AUFGABENSTELLUNG
Gib sämtliche Zeilen der folgenden Daten als Markdown-Tabelle mit den Spalten „Nr.“ und „Zeile“ aus. Leere Zeilen lässt du dabei weg.

(Auszug aus dem Datensatz)
□ □ □ □ □ □ □

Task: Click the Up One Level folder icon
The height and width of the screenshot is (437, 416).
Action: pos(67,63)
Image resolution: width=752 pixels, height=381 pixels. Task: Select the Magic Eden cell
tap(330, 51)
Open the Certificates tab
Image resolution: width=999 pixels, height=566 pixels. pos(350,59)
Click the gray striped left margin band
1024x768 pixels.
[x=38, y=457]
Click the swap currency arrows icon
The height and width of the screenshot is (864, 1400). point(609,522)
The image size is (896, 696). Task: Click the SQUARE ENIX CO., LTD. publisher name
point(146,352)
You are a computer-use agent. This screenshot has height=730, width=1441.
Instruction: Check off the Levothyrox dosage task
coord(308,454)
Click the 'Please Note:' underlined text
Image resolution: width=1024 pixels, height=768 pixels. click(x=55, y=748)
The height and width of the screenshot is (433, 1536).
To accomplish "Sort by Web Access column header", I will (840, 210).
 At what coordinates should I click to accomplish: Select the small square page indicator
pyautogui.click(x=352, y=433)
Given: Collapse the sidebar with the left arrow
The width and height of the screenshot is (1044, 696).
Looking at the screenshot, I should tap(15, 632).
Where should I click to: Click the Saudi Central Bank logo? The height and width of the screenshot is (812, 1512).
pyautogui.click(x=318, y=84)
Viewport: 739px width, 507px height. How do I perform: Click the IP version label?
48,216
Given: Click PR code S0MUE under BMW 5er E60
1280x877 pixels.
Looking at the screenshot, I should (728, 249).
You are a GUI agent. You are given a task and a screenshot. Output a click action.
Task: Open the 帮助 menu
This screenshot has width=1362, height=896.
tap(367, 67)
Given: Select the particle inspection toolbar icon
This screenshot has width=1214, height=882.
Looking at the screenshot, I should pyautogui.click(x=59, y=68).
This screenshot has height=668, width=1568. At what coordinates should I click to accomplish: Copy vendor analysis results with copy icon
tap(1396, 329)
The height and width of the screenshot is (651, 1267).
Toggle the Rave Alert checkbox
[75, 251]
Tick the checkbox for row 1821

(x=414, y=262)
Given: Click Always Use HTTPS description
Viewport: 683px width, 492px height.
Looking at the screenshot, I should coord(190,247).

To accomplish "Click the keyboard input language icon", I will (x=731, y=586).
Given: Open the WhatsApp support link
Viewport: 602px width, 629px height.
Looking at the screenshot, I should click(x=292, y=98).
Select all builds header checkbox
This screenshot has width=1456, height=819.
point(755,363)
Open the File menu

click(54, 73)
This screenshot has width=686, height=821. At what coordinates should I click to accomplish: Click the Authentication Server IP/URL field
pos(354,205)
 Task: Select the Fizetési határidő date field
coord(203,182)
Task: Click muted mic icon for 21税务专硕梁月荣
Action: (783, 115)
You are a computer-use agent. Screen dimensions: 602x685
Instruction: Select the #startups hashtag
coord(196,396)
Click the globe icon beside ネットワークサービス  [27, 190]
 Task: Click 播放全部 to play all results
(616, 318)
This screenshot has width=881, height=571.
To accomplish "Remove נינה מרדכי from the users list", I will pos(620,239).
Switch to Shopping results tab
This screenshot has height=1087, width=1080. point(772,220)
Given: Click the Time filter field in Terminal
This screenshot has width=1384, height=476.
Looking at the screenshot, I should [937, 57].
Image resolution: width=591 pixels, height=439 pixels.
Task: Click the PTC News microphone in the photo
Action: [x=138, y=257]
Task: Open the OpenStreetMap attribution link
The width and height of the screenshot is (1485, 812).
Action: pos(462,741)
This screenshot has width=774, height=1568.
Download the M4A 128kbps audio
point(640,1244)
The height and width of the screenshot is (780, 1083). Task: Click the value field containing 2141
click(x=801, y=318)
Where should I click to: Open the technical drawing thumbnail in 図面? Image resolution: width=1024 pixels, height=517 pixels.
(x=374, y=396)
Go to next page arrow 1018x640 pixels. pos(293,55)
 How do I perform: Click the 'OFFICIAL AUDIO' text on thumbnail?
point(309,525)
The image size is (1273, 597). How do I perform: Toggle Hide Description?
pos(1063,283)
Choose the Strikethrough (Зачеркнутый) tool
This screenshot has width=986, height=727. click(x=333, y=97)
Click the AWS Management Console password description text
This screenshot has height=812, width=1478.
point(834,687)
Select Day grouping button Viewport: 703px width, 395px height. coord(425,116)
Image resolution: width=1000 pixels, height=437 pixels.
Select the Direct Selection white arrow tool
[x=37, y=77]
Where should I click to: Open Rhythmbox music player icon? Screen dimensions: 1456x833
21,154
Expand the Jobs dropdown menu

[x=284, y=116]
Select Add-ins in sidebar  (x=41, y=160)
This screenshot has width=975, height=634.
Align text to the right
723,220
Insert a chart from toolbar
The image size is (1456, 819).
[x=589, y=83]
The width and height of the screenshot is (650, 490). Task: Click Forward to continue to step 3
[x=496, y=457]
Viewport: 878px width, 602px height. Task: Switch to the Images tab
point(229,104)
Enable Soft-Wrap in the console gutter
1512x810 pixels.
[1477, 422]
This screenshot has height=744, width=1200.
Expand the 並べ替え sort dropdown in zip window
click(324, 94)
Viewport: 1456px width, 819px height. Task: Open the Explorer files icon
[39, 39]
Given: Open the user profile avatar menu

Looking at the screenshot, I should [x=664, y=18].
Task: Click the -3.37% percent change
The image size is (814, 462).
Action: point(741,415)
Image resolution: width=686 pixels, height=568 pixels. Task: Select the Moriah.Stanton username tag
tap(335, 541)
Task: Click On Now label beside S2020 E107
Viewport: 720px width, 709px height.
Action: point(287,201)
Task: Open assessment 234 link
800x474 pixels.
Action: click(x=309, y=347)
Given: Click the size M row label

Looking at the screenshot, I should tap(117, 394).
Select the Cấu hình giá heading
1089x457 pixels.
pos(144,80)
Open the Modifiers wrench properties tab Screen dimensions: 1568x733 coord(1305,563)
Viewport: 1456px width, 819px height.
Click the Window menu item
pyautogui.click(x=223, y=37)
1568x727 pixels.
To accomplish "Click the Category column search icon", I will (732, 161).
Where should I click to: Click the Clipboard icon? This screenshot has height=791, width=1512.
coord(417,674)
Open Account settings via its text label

□ □ □ □ □ □ □

FERTIGE LÖSUNG
| Nr. | Zeile |
|---|---|
| 1 | Task: Click the Up One Level folder icon |
| 2 | The height and width of the screenshot is (437, 416). |
| 3 | Action: pos(67,63) |
| 4 | Image resolution: width=752 pixels, height=381 pixels. Task: Select the Magic Eden cell |
| 5 | tap(330, 51) |
| 6 | Open the Certificates tab |
| 7 | Image resolution: width=999 pixels, height=566 pixels. pos(350,59) |
| 8 | Click the gray striped left margin band |
| 9 | 1024x768 pixels. |
| 10 | [x=38, y=457] |
| 11 | Click the swap currency arrows icon |
| 12 | The height and width of the screenshot is (864, 1400). point(609,522) |
| 13 | The image size is (896, 696). Task: Click the SQUARE ENIX CO., LTD. publisher name |
| 14 | point(146,352) |
| 15 | You are a computer-use agent. This screenshot has height=730, width=1441. |
| 16 | Instruction: Check off the Levothyrox dosage task |
| 17 | coord(308,454) |
| 18 | Click the 'Please Note:' underlined text |
| 19 | Image resolution: width=1024 pixels, height=768 pixels. click(x=55, y=748) |
| 20 | The height and width of the screenshot is (433, 1536). |
| 21 | To accomplish "Sort by Web Access column header", I will (840, 210). |
| 22 |  At what coordinates should I click to accomplish: Select the small square page indicator |
| 23 | pyautogui.click(x=352, y=433) |
| 24 | Given: Collapse the sidebar with the left arrow |
| 25 | The width and height of the screenshot is (1044, 696). |
| 26 | Looking at the screenshot, I should tap(15, 632). |
| 27 | Where should I click to: Click the Saudi Central Bank logo? The height and width of the screenshot is (812, 1512). |
| 28 | pyautogui.click(x=318, y=84) |
| 29 | Viewport: 739px width, 507px height. How do I perform: Click the IP version label? |
| 30 | 48,216 |
| 31 | Given: Click PR code S0MUE under BMW 5er E60 |
| 32 | 1280x877 pixels. |
| 33 | Looking at the screenshot, I should (728, 249). |
| 34 | You are a GUI agent. You are given a task and a screenshot. Output a click action. |
| 35 | Task: Open the 帮助 menu |
| 36 | This screenshot has width=1362, height=896. |
| 37 | tap(367, 67) |
| 38 | Given: Select the particle inspection toolbar icon |
| 39 | This screenshot has width=1214, height=882. |
| 40 | Looking at the screenshot, I should pyautogui.click(x=59, y=68). |
| 41 | This screenshot has height=668, width=1568. At what coordinates should I click to accomplish: Copy vendor analysis results with copy icon |
| 42 | tap(1396, 329) |
| 43 | The height and width of the screenshot is (651, 1267). |
| 44 | Toggle the Rave Alert checkbox |
| 45 | [75, 251] |
| 46 | Tick the checkbox for row 1821 |
| 47 | (x=414, y=262) |
| 48 | Given: Click Always Use HTTPS description |
| 49 | Viewport: 683px width, 492px height. |
| 50 | Looking at the screenshot, I should coord(190,247). |
| 51 | To accomplish "Click the keyboard input language icon", I will (x=731, y=586). |
| 52 | Given: Open the WhatsApp support link |
| 53 | Viewport: 602px width, 629px height. |
| 54 | Looking at the screenshot, I should click(x=292, y=98). |
| 55 | Select all builds header checkbox |
| 56 | This screenshot has width=1456, height=819. |
| 57 | point(755,363) |
| 58 | Open the File menu |
| 59 | click(54, 73) |
| 60 | This screenshot has width=686, height=821. At what coordinates should I click to accomplish: Click the Authentication Server IP/URL field |
| 61 | pos(354,205) |
| 62 |  Task: Select the Fizetési határidő date field |
| 63 | coord(203,182) |
| 64 | Task: Click muted mic icon for 21税务专硕梁月荣 |
| 65 | Action: (783, 115) |
| 66 | You are a computer-use agent. Screen dimensions: 602x685 |
| 67 | Instruction: Select the #startups hashtag |
| 68 | coord(196,396) |
| 69 | Click the globe icon beside ネットワークサービス  [27, 190] |
| 70 |  Task: Click 播放全部 to play all results |
| 71 | (616, 318) |
| 72 | This screenshot has width=881, height=571. |
| 73 | To accomplish "Remove נינה מרדכי from the users list", I will pos(620,239). |
| 74 | Switch to Shopping results tab |
| 75 | This screenshot has height=1087, width=1080. point(772,220) |
| 76 | Given: Click the Time filter field in Terminal |
| 77 | This screenshot has width=1384, height=476. |
| 78 | Looking at the screenshot, I should [937, 57]. |
| 79 | Image resolution: width=591 pixels, height=439 pixels. |
| 80 | Task: Click the PTC News microphone in the photo |
| 81 | Action: [x=138, y=257] |
| 82 | Task: Open the OpenStreetMap attribution link |
| 83 | The width and height of the screenshot is (1485, 812). |
| 84 | Action: pos(462,741) |
| 85 | This screenshot has width=774, height=1568. |
| 86 | Download the M4A 128kbps audio |
| 87 | point(640,1244) |
| 88 | The height and width of the screenshot is (780, 1083). Task: Click the value field containing 2141 |
| 89 | click(x=801, y=318) |
| 90 | Where should I click to: Open the technical drawing thumbnail in 図面? Image resolution: width=1024 pixels, height=517 pixels. |
| 91 | (x=374, y=396) |
| 92 | Go to next page arrow 1018x640 pixels. pos(293,55) |
| 93 |  How do I perform: Click the 'OFFICIAL AUDIO' text on thumbnail? |
| 94 | point(309,525) |
| 95 | The image size is (1273, 597). How do I perform: Toggle Hide Description? |
| 96 | pos(1063,283) |
| 97 | Choose the Strikethrough (Зачеркнутый) tool |
| 98 | This screenshot has width=986, height=727. click(x=333, y=97) |
| 99 | Click the AWS Management Console password description text |
| 100 | This screenshot has height=812, width=1478. |
| 101 | point(834,687) |
| 102 | Select Day grouping button Viewport: 703px width, 395px height. coord(425,116) |
| 103 | Image resolution: width=1000 pixels, height=437 pixels. |
| 104 | Select the Direct Selection white arrow tool |
| 105 | [x=37, y=77] |
| 106 | Where should I click to: Open Rhythmbox music player icon? Screen dimensions: 1456x833 |
| 107 | 21,154 |
| 108 | Expand the Jobs dropdown menu |
| 109 | [x=284, y=116] |
| 110 | Select Add-ins in sidebar  (x=41, y=160) |
| 111 | This screenshot has width=975, height=634. |
| 112 | Align text to the right |
| 113 | 723,220 |
| 114 | Insert a chart from toolbar |
| 115 | The image size is (1456, 819). |
| 116 | [x=589, y=83] |
| 117 | The width and height of the screenshot is (650, 490). Task: Click Forward to continue to step 3 |
| 118 | [x=496, y=457] |
| 119 | Viewport: 878px width, 602px height. Task: Switch to the Images tab |
| 120 | point(229,104) |
| 121 | Enable Soft-Wrap in the console gutter |
| 122 | 1512x810 pixels. |
| 123 | [1477, 422] |
| 124 | This screenshot has height=744, width=1200. |
| 125 | Expand the 並べ替え sort dropdown in zip window |
| 126 | click(324, 94) |
| 127 | Viewport: 1456px width, 819px height. Task: Open the Explorer files icon |
| 128 | [39, 39] |
| 129 | Given: Open the user profile avatar menu |
| 130 | Looking at the screenshot, I should [x=664, y=18]. |
| 131 | Task: Click the -3.37% percent change |
| 132 | The image size is (814, 462). |
| 133 | Action: point(741,415) |
| 134 | Image resolution: width=686 pixels, height=568 pixels. Task: Select the Moriah.Stanton username tag |
| 135 | tap(335, 541) |
| 136 | Task: Click On Now label beside S2020 E107 |
| 137 | Viewport: 720px width, 709px height. |
| 138 | Action: point(287,201) |
| 139 | Task: Open assessment 234 link |
| 140 | 800x474 pixels. |
| 141 | Action: click(x=309, y=347) |
| 142 | Given: Click the size M row label |
| 143 | Looking at the screenshot, I should tap(117, 394). |
| 144 | Select the Cấu hình giá heading |
| 145 | 1089x457 pixels. |
| 146 | pos(144,80) |
| 147 | Open the Modifiers wrench properties tab Screen dimensions: 1568x733 coord(1305,563) |
| 148 | Viewport: 1456px width, 819px height. |
| 149 | Click the Window menu item |
| 150 | pyautogui.click(x=223, y=37) |
| 151 | 1568x727 pixels. |
| 152 | To accomplish "Click the Category column search icon", I will (732, 161). |
| 153 | Where should I click to: Click the Clipboard icon? This screenshot has height=791, width=1512. |
| 154 | coord(417,674) |
| 155 | Open Account settings via its text label |